- Information shown
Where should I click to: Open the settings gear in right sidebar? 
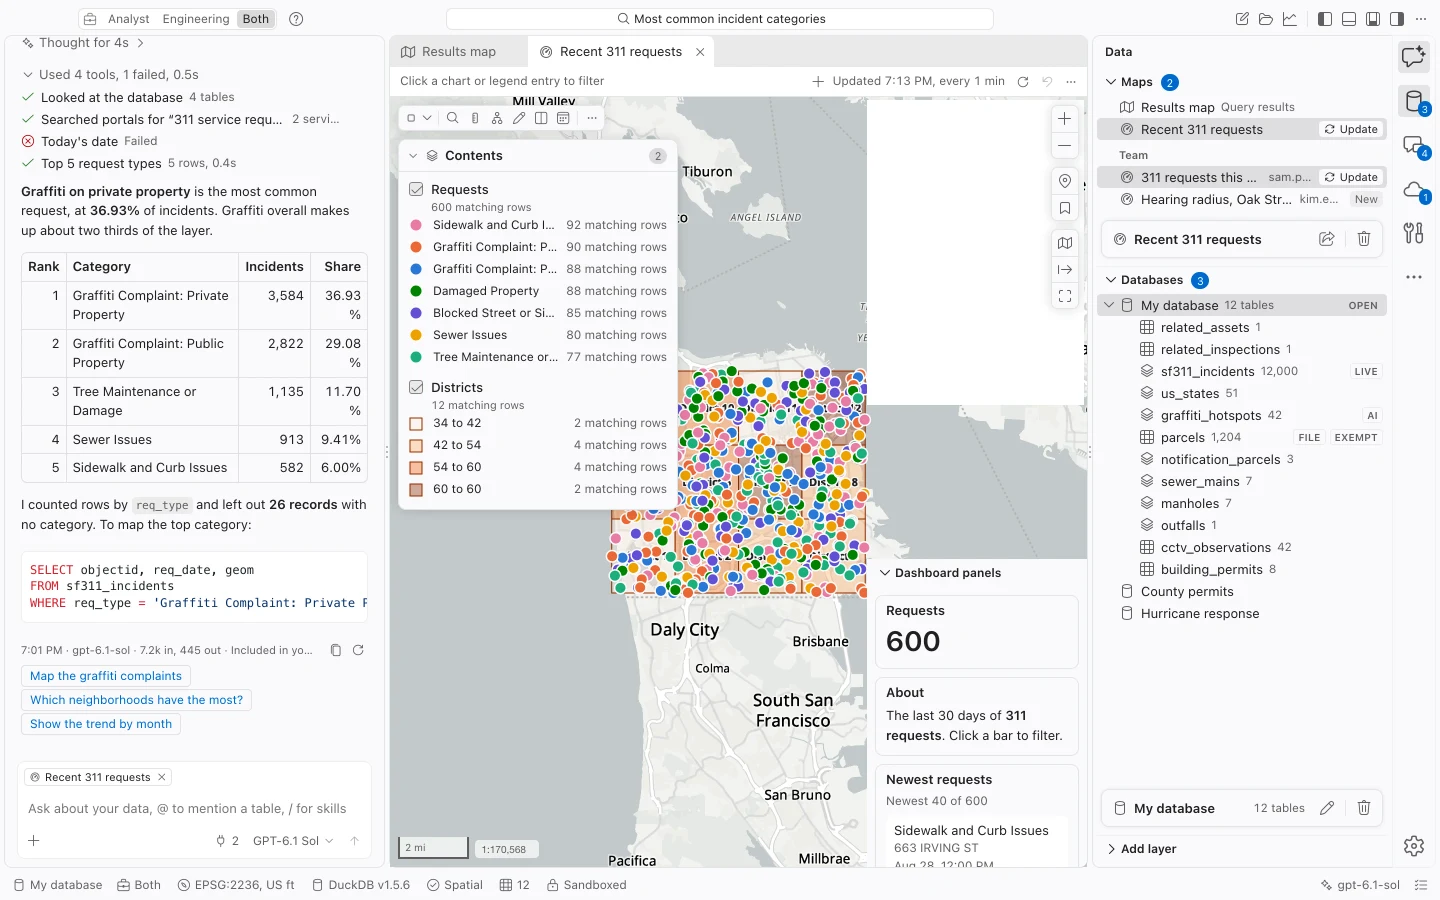(x=1414, y=846)
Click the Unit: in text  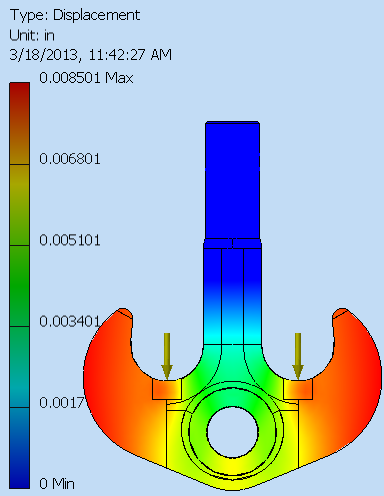[32, 35]
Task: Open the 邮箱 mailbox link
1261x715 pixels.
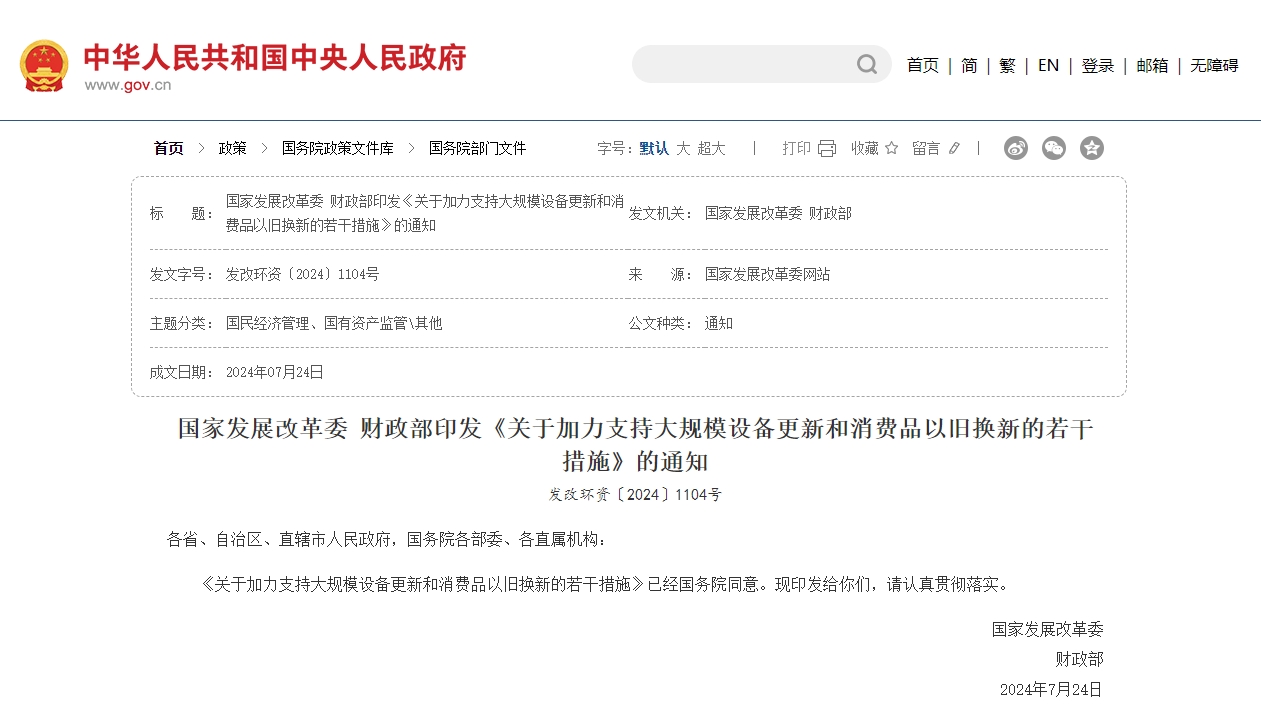Action: coord(1152,65)

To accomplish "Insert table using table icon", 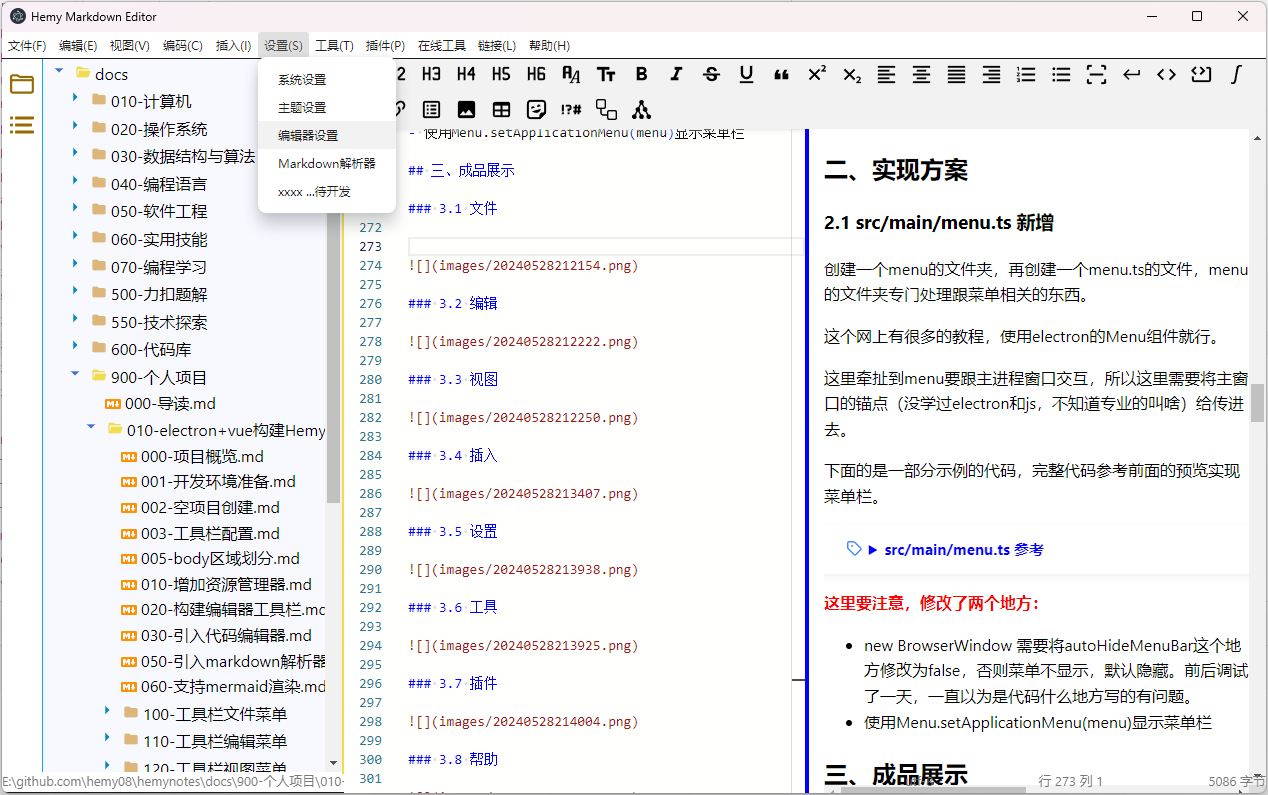I will (x=501, y=109).
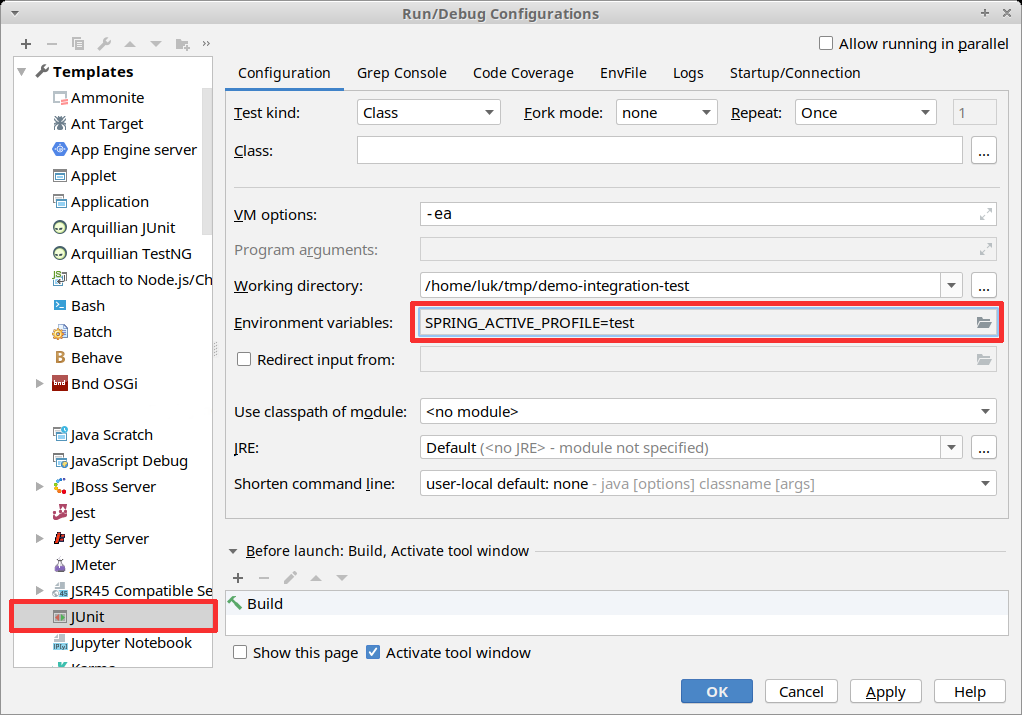The width and height of the screenshot is (1022, 715).
Task: Click the wrench edit templates icon
Action: 104,44
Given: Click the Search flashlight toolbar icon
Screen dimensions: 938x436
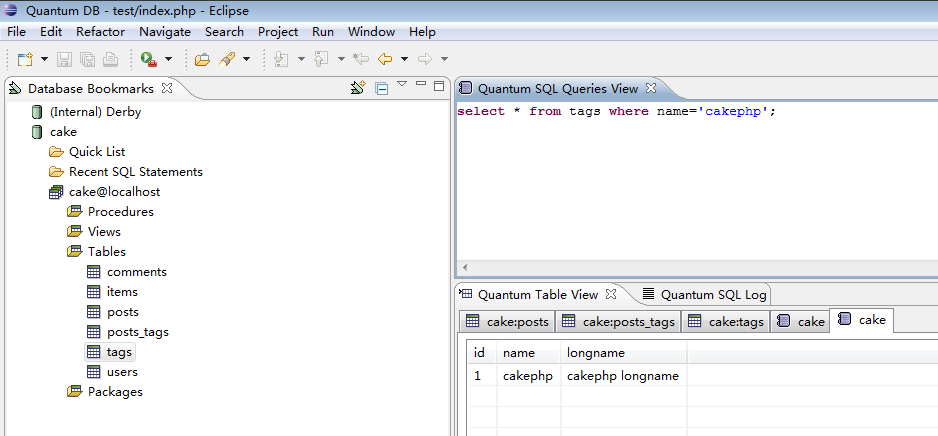Looking at the screenshot, I should pos(227,60).
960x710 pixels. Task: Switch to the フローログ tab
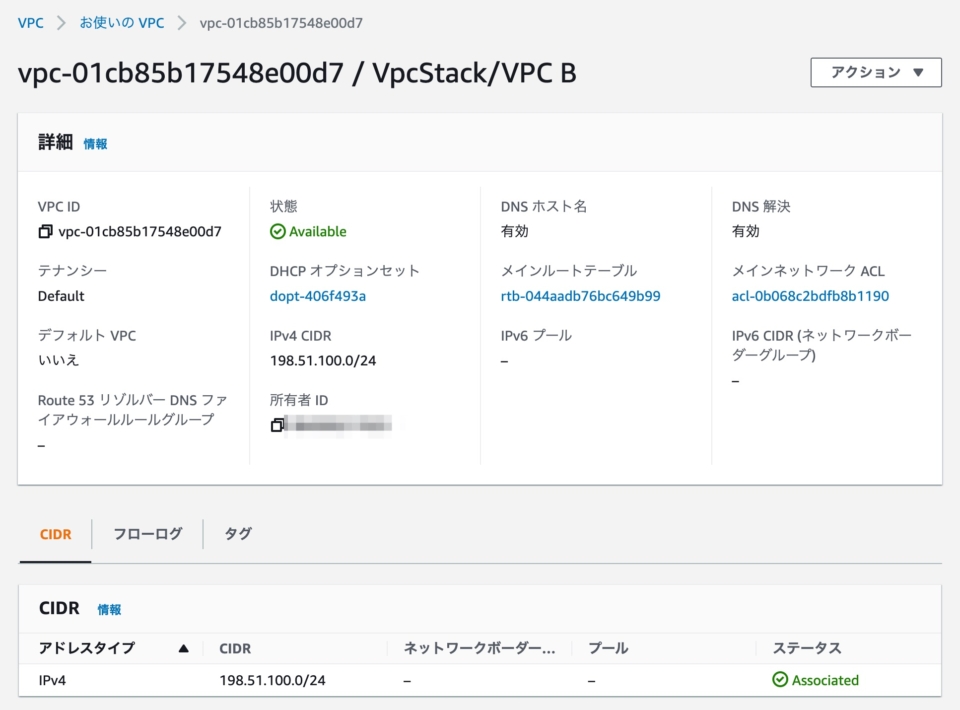[148, 534]
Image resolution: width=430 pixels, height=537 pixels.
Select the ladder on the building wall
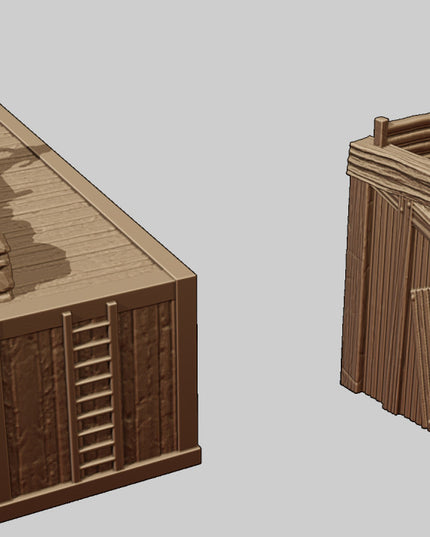point(93,391)
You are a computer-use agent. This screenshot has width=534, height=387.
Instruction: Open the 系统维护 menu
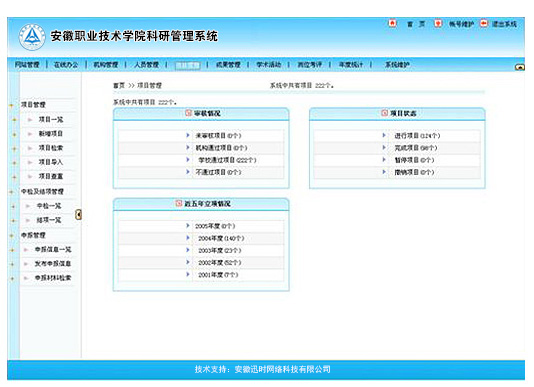point(397,64)
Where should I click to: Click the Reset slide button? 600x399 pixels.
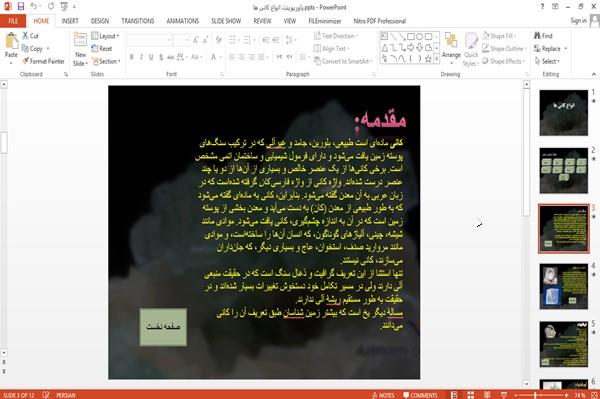coord(102,49)
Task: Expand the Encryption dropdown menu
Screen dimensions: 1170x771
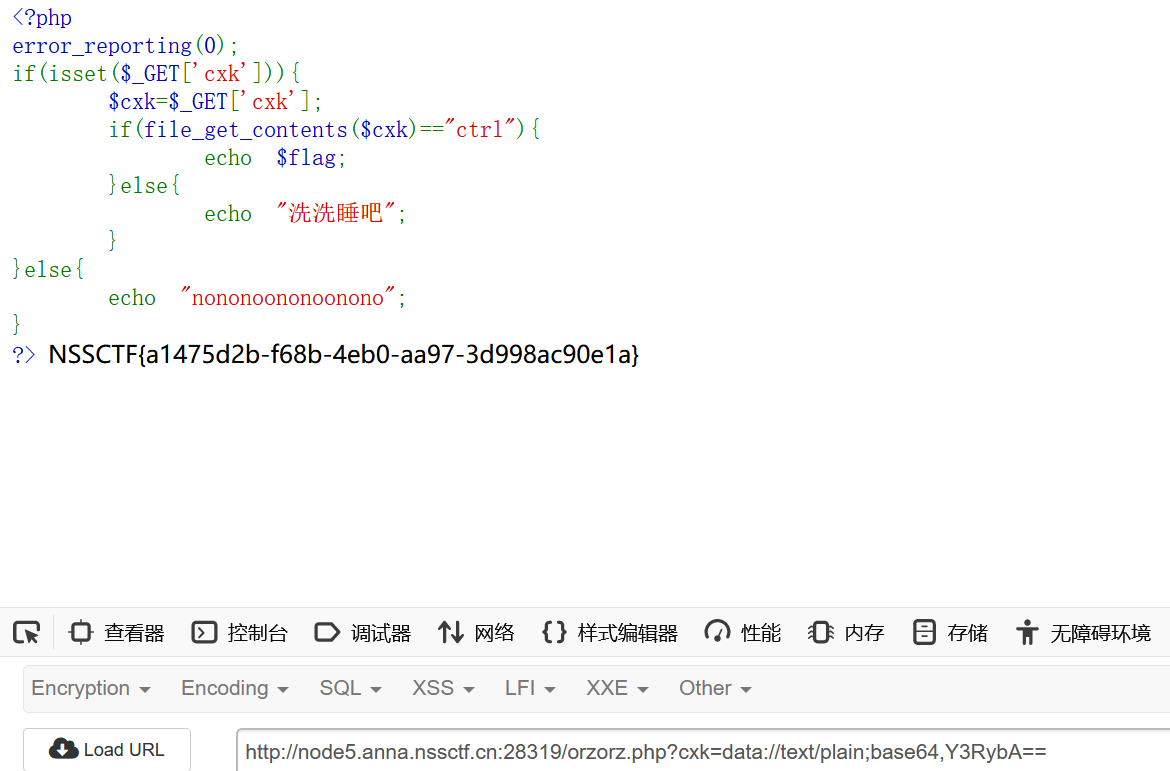Action: (91, 688)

- What this task involves
Your copy should hold only the lines from the line with "Where should I click to: Click" through the end of the data above, both ends included, transcribed exactly and without pictures.

- Task result
Where should I click to: Click the Reset slide button? 600x399 pixels.
coord(102,49)
Task: Expand the Encryption dropdown menu
Screen dimensions: 1170x771
Action: (91, 688)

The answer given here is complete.